At first, I was pretty skeptical of the whole “unconference” idea.  There weren’t any predefined topics or sessions other than the keynote and plenary speakers and all the breakout sessions were run by conference participants.  I thought this meant the breakout sessions would be poorly prepared, and thus I wouldn’t like them.  As it turned out, there was a pretty good mix of highly polished presentations and more spontaneous ones.  The polished ones were good, and the spontaneous ones seemed to morph into enjoyable and informative Q&A sessions.

Overall InfoCamp gets an A in my book and I’m certainly going back next year.  And who knows, maybe I’ll even volunteer to run a session myself.  Without further ado, here’s a quick synopsis of the sessions I attended.

Content Management Strategy – More than just words

Vanessa Casavant gave a interesting & entertaining talk about how content management strategy fits into an organization.  The answer seemed to be right in the middle.  She explained that the role of a content strategist is to ensure that information & features being published by an organization have a clear alignment with the organization’s mission, and that they aren’t sending mixed signals about the organization to the end consumer of that information.

My key take aways were that content on the site needs to be in alignment with an organization’s strategy and that messaging should be consistent across the board, rather than a haphazard spray of content all over the organization’s website.

DAM Systems for Creative Agencies

Tracy Guza gave an overview of how creative agencies (mostly advertising firms) can employ Digital Asset Management (DAM) systems to manage their pictures.  This included file storage, searchability, meta data, and the whole nine yards.

I was particularly interested in this session because I work for a large stock photography company, and I wanted to learn more about how creative agencies use and manage the images they buy from us.  It was enlightening to learn some of the challenges facing a firm that manages 50,000 images, which are very different than the challenges my company faces in managing 14 million images.

Economics of Online Advertising

Jeff Huang led a discussion on how the economics of search advertising work.  This included the auction and fraud prevention.   Much of this was old hash to me, but it was interesting to get questions answered by an expert who has worked at all three of the big search engine companies.

DIRECTIVES:
1. According to the InfoCamp write-up, how many images does the author's company manage?
2. Reproduce the part of the InfoCamp write-up that begins at the words "At first, I" and ends after "sessions I attended.".
3. Carry on the InfoCamp write-up from its final sentence.
The material that comes next has no connection to the InfoCamp write-up.

DATASET EXTRACT:
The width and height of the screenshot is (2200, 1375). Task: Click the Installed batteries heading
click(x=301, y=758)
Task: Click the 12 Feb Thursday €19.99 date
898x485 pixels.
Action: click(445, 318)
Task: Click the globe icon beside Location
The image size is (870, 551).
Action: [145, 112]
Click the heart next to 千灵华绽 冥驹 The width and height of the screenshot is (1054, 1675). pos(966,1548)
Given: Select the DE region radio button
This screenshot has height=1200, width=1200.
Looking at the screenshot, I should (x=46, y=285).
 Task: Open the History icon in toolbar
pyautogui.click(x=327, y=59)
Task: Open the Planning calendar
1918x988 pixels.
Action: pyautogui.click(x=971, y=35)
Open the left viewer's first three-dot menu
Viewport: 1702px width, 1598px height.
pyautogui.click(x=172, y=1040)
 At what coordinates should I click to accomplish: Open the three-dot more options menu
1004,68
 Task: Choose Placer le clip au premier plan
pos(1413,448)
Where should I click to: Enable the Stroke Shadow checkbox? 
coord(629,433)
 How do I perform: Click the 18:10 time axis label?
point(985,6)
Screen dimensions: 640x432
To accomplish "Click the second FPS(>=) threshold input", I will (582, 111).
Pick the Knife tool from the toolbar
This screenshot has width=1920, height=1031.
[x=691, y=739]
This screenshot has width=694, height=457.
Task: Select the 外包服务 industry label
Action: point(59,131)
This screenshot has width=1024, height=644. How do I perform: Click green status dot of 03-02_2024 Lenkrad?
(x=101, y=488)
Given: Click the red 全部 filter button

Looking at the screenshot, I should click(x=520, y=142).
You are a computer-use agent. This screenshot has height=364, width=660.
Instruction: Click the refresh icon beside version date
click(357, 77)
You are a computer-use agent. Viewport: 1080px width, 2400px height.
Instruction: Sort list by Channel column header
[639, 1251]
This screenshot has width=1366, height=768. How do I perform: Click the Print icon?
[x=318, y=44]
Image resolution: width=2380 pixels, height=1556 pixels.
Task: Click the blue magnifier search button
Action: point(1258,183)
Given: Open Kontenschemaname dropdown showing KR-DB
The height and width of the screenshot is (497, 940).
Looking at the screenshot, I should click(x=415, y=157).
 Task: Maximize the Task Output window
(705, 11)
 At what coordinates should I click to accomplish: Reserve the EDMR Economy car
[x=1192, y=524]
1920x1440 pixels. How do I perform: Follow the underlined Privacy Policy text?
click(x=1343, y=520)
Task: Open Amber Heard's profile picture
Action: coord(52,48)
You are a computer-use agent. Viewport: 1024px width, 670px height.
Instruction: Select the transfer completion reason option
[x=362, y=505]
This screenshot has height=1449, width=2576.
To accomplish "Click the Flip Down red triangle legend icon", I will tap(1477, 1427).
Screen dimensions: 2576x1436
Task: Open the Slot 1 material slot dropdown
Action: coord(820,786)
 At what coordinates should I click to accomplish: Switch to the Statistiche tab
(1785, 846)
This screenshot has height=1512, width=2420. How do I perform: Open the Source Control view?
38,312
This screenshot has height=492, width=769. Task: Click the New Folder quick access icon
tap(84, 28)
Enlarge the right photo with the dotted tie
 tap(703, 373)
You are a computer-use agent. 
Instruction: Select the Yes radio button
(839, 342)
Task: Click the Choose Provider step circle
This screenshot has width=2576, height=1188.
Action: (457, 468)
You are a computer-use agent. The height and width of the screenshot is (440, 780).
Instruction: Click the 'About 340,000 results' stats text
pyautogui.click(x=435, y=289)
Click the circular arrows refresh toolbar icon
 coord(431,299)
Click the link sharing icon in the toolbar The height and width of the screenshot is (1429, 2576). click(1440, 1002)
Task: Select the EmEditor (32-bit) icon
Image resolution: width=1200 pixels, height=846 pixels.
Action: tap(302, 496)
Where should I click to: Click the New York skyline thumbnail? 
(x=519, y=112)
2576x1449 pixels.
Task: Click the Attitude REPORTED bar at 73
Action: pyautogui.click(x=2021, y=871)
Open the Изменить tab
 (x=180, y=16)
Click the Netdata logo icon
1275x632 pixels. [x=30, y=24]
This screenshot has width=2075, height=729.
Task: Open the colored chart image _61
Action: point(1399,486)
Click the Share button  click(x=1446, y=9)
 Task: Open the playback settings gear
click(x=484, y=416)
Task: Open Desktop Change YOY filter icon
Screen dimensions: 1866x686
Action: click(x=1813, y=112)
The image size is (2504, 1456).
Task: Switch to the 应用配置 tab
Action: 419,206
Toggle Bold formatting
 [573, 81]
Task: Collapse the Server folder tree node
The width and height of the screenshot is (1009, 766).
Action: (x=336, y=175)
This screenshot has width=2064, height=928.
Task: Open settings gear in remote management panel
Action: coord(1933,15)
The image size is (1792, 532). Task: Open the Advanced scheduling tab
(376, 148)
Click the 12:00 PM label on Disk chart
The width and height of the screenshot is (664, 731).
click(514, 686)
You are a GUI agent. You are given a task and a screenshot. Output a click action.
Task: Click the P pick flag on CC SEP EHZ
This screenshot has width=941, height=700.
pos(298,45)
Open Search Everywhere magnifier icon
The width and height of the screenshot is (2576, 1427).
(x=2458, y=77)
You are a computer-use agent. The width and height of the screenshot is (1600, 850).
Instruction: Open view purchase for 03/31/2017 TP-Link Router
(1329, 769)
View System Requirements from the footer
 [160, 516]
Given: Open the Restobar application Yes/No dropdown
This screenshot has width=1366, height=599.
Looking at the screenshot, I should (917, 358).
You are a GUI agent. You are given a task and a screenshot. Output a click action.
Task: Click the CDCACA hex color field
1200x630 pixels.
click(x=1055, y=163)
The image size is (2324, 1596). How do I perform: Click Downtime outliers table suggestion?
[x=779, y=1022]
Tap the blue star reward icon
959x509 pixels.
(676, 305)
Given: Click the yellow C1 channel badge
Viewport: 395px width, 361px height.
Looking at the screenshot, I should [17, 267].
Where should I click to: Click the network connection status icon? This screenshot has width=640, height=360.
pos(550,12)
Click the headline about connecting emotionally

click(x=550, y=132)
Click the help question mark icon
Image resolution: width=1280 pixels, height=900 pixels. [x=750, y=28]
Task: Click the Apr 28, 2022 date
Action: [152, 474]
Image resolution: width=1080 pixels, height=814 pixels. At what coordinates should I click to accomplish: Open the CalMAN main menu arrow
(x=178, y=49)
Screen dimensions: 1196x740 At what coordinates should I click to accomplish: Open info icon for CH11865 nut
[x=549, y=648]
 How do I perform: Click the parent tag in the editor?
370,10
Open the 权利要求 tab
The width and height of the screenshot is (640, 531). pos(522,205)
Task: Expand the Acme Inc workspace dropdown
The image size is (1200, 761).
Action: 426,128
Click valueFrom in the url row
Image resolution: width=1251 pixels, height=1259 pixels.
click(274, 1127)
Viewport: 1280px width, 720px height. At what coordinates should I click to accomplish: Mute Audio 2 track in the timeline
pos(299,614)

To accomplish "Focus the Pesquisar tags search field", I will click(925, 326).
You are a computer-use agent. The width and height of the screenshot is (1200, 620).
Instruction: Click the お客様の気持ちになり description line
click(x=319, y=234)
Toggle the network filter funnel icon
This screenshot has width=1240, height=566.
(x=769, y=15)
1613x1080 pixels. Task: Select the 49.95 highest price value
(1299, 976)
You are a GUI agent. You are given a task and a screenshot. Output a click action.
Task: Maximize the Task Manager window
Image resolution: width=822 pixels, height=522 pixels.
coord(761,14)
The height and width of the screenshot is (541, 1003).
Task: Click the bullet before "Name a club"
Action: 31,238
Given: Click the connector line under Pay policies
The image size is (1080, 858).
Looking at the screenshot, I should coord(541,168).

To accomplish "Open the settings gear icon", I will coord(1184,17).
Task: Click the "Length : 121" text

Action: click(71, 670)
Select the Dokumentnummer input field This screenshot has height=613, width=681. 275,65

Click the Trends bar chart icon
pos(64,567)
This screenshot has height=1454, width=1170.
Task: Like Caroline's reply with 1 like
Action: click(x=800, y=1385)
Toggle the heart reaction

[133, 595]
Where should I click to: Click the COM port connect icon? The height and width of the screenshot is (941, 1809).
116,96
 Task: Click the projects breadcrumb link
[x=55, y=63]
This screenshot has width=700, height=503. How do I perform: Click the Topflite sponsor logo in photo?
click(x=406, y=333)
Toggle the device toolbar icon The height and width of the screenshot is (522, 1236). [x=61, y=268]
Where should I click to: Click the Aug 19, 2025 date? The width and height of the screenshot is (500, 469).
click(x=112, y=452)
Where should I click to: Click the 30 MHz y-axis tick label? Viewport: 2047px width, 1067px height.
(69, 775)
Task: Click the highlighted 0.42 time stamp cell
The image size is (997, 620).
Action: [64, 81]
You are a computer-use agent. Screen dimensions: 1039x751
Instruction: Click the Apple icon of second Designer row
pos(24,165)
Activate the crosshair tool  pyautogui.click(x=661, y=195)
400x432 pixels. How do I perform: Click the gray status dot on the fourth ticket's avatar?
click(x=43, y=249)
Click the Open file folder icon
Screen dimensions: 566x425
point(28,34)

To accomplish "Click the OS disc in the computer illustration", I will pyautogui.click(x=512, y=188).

TASK-BY-TASK RESULTS:
1. 14 million images.

2.
At first, I was pretty skeptical of the whole “unconference” idea.  There weren’t any predefined topics or sessions other than the keynote and plenary speakers and all the breakout sessions were run by conference participants.  I thought this meant the breakout sessions would be poorly prepared, and thus I wouldn’t like them.  As it turned out, there was a pretty good mix of highly polished presentations and more spontaneous ones.  The polished ones were good, and the spontaneous ones seemed to morph into enjoyable and informative Q&A sessions.

Overall InfoCamp gets an A in my book and I’m certainly going back next year.  And who knows, maybe I’ll even volunteer to run a session myself.  Without further ado, here’s a quick synopsis of the sessions I attended.

3.
Priority Inbox

Ario Jafarzadeh, one of Google’s designers on Gmail gave a talk about the design process behind Priority Inbox and all the iterations they went through to get to the current design.  It was pretty interesting to hear him describe all the decisions they made from what type of icons to use to whether they should use a video or a written document to explain it to users (turns out, they decided to make one of each).

This session was like manna falling from the sky.  I wrote a post about two weeks ago describing how much I liked priority inbox and speculating as to why it had taken so long for someone to do this.  I got my question answered, or least got his answer to it.  He explained that email is so personal that email providers have to get this sort of thing exactly right or else they’re going to upset their users pretty badly.  Apparently the machine learning (AI) behind this was so complicated that it took Google until now to build it. While I’m sure that’s true, I still think part of the answer is that nobody thought of doing that for email, or at least that nobody was willing to invest the time and money to make it happen until now.

If you’re interested in the keynote and plenary speaches, which were both good, you can find out more here.

Priority Inbox = Awesome, but why did it take so long?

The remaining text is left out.